** Opening Records block **

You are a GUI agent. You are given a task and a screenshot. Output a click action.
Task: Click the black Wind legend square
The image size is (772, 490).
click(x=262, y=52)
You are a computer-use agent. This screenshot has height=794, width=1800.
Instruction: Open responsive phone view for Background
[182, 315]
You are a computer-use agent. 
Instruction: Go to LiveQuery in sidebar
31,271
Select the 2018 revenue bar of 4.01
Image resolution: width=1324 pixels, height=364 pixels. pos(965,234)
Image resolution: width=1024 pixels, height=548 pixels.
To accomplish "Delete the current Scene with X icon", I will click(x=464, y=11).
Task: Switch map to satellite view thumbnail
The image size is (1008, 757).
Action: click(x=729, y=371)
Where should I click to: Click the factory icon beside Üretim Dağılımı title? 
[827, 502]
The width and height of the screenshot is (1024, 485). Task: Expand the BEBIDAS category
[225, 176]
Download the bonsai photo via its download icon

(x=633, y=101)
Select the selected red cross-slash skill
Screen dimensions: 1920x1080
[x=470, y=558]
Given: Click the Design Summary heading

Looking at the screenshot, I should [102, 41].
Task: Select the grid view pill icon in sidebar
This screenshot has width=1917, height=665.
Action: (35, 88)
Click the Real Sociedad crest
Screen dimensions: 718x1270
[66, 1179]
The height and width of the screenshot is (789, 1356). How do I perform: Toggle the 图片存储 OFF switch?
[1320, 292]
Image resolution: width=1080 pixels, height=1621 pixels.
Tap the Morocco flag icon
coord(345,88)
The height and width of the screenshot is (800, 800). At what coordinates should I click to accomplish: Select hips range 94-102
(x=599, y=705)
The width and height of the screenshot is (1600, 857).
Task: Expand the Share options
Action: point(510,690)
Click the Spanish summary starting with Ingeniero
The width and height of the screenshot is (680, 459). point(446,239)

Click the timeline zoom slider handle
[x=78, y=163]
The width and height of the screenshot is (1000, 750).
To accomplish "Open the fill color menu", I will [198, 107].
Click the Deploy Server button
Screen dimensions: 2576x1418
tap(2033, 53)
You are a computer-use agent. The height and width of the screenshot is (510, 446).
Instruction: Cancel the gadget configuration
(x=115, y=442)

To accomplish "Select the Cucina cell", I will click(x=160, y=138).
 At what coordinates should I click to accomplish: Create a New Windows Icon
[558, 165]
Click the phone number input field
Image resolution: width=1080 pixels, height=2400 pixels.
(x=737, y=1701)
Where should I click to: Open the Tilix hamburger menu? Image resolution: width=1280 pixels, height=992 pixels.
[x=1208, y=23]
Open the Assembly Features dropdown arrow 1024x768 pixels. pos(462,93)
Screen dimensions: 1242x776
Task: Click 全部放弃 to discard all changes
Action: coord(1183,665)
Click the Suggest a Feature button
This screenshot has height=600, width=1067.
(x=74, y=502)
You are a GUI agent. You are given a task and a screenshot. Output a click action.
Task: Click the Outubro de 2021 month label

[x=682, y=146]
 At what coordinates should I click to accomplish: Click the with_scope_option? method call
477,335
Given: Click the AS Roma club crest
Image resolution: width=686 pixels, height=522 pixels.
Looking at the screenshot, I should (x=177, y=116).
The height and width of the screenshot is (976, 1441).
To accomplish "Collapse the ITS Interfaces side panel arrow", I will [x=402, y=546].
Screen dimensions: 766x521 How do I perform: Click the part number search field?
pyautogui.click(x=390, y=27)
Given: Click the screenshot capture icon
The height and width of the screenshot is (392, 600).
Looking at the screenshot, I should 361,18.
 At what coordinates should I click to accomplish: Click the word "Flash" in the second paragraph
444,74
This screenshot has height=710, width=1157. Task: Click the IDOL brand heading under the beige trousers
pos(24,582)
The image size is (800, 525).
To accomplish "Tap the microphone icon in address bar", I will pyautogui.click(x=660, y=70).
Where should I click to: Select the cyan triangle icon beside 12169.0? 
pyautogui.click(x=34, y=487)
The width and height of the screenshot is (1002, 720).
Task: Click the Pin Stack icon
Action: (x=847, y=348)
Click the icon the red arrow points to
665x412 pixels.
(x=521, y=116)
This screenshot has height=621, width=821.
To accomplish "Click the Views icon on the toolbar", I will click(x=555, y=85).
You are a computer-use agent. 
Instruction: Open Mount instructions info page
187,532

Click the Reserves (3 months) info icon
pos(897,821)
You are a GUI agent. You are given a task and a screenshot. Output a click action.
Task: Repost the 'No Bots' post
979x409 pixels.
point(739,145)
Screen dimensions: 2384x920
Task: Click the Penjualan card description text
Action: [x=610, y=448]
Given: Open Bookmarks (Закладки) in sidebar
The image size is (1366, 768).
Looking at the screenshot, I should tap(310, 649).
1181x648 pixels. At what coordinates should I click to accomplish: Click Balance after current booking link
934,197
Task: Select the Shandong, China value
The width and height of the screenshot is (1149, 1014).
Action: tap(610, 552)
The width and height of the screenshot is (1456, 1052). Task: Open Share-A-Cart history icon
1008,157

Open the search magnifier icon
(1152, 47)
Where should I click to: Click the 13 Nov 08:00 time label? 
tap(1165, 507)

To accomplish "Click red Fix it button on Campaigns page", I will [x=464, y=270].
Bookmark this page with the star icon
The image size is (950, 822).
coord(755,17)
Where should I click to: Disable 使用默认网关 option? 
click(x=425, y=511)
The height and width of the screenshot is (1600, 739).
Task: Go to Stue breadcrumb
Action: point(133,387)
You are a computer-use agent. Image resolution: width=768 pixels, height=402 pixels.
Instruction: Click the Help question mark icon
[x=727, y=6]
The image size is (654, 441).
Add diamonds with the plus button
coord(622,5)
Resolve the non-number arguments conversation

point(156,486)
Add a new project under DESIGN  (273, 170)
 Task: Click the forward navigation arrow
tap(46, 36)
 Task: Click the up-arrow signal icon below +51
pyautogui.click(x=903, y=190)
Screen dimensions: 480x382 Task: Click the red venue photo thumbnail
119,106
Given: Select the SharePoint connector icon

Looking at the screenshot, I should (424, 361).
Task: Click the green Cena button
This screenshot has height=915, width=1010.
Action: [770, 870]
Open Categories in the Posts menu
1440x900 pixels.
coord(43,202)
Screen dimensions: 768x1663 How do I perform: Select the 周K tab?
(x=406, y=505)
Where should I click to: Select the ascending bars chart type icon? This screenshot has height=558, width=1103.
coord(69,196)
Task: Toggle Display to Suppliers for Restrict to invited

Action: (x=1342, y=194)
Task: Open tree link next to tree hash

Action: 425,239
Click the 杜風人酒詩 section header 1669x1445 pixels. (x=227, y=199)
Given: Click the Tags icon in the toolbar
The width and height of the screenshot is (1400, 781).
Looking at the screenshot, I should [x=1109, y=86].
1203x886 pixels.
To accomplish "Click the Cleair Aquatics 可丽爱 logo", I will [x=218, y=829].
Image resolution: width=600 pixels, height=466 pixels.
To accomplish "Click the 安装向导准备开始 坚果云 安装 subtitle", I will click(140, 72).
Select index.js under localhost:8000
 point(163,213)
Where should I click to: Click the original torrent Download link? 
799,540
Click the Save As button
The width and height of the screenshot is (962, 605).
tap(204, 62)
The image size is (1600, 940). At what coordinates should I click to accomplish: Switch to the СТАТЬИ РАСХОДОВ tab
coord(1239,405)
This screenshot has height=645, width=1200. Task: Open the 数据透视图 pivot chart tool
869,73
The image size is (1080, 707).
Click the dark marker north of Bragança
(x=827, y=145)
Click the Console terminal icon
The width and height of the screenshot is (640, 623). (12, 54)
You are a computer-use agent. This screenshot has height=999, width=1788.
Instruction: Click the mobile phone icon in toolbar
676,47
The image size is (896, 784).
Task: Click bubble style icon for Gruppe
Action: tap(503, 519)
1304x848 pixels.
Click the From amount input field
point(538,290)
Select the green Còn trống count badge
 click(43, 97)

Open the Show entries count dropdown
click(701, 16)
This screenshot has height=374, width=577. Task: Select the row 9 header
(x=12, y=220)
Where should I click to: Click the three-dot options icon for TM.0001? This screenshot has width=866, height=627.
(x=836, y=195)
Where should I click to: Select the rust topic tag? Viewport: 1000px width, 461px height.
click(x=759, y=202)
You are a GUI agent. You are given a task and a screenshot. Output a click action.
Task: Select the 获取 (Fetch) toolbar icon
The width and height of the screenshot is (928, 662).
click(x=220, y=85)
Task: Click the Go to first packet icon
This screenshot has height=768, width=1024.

** Closing Records block **

=== Instructions to follow ===
Start with the line above that contains "This screenshot has height=374, width=577." and end with the line that contains "Task: Select the 获取 (Fetch) toolbar icon". Write out those lines exactly, and only those.

=== Task response ===
This screenshot has height=374, width=577. Task: Select the row 9 header
(x=12, y=220)
Where should I click to: Click the three-dot options icon for TM.0001? This screenshot has width=866, height=627.
(x=836, y=195)
Where should I click to: Select the rust topic tag? Viewport: 1000px width, 461px height.
click(x=759, y=202)
You are a GUI agent. You are given a task and a screenshot. Output a click action.
Task: Select the 获取 (Fetch) toolbar icon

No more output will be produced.